Come verificare il TRS prima di affidarsi
Un dato è utile se è verificabile. Ecco le mosse pratiche per accertare il TRS di uno studio prima della firma:
- Chiedere un report sintetico annuale, con numeri aggregati e anonimizzati, suddivisi per materia (famiglia, lavoro, condominio, commerciale) e per canale di chiusura (accordo diretto, mediazione civile, negoziazione assistita, transazione stragiudiziale).
- Domandare la definizione interna di “esito utile” utilizzata dallo studio e un esempio di calcolo su tre casi tipo.
- Richiedere la lettera di incarico con obiettivi, fasi, costi, tempistiche e KPI: oltre al TRS, includere tempo medio di prima risposta e tempo medio di chiusura.
- Verificare se i dati sono soggetti a controllo incrociato (ad es. attestazioni del responsabile qualità, evidenze di calendario e protocolli di invio, ricevute PEC, verbali di accordo).
Una prassi virtuosa è la pubblicazione del TRS sul sito dello studio, aggiornato annualmente e accompagnato da una nota metodologica.

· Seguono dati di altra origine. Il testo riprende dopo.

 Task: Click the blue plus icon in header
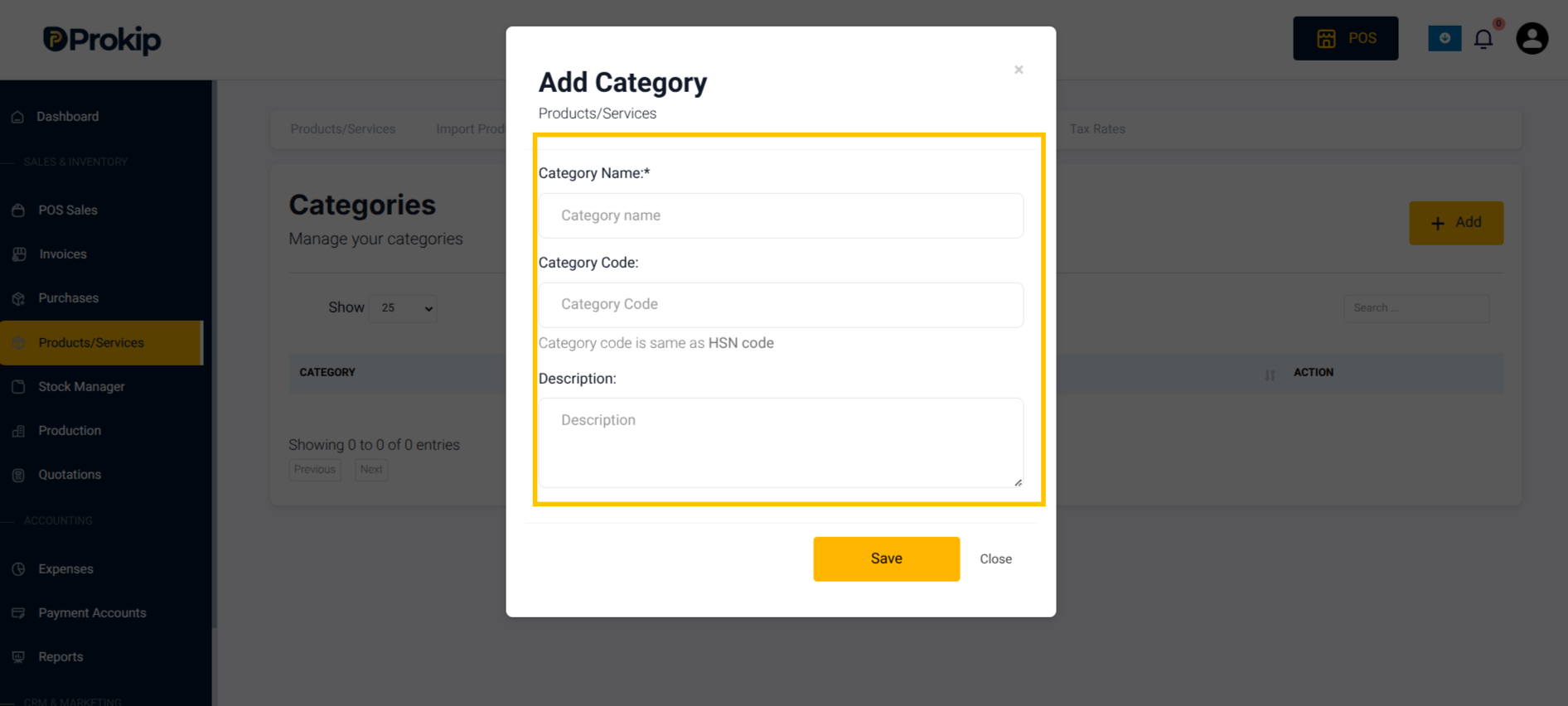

Non è una gara allo “zero cause”, ma un impegno alla trasparenza.
Quando un TRS basso non è un difetto
Non tutte le pratiche sono negoziabili. Cause complesse su responsabilità medica, contenzioso bancario con profili tecnici o conflitti già incancreniti possono richiedere il giudizio. Uno studio specializzato in questi ambiti può avere un TRS fisiologicamente più basso e, nondimeno, offrire consulenza di altissima qualità. È fondamentale quindi leggere il dato per materia e complessità, non in assoluto.
Indicatori complementari da guardare insieme al TRS
Per una valutazione completa, affiancare al TRS altri segnali misurabili:
- Tempo medio di prima analisi scritta: entro 5-7 giorni lavorativi è un buon standard.
- Tasso di adempimento degli accordi a 90 giorni: quante intese restano effettive senza riaperture?
- Chiarezza dei preventivi: voci separate per fasi e attività, ipotesi di scenari.
- Tracciabilità documentale: verbali, check-list, memo di udienza o di sessione negoziale.
- Formazione continua documentata su tecniche negoziali e gestione del conflitto.
Questi elementi completano il quadro, ma il cuore resta un parametro: il TRS, perché collega direttamente l’azione professionale a un risultato di pace legale sostenibile.
Come leggere i numeri: esempi pratici
Se uno studio dichiara 120 incarichi civili nell’anno e 78 esiti utili stragiudiziali, il TRS è 65%. Domanda successiva: in quali materie? Se 40 sono familiari con 34 accordi (85%), 50 condominiali con 28 accordi (56%), 30 commerciali con 16 accordi (53%), il profilo è coerente e solido. Se invece il TRS dipende da micro-transazioni di scarso valore, chiedere dettaglio sulle soglie economiche medie e sulle garanzie di adempimento inserite negli accordi.
La prospettiva del cliente: cosa chiedere al primo incontro
- Qual è il vostro TRS per casi simili al mio negli ultimi 12 mesi?
- Come definite “esito utile” e come lo documentate?
- Quali tempi medi prevedete per una proposta d’accordo? E quali costi se si passa al giudizio?
- Chi conduce la negoziazione e con quale metodo (sessioni separate, scaletta, opzioni alternative)?
Le risposte dicono molto della cultura organizzativa dello studio e della sua attenzione agli interessi reali del cliente.
Un cambio di mentalità utile a tutti
Spesso la qualità della consulenza si misura nella capacità di ridurre dolore, tempo e denaro bruciati nella conflittualità. Un TRS dichiarato e spiegato con trasparenza non è marketing: è un impegno a rendicontare il valore prodotto. In anni di lavoro su controversie familiari e civili ho visto che gli studi che abbracciano questo approccio non solo chiudono prima i casi, ma costruiscono fiducia duratura. È un vantaggio per il cliente, per il professionista e per il sistema giustizia.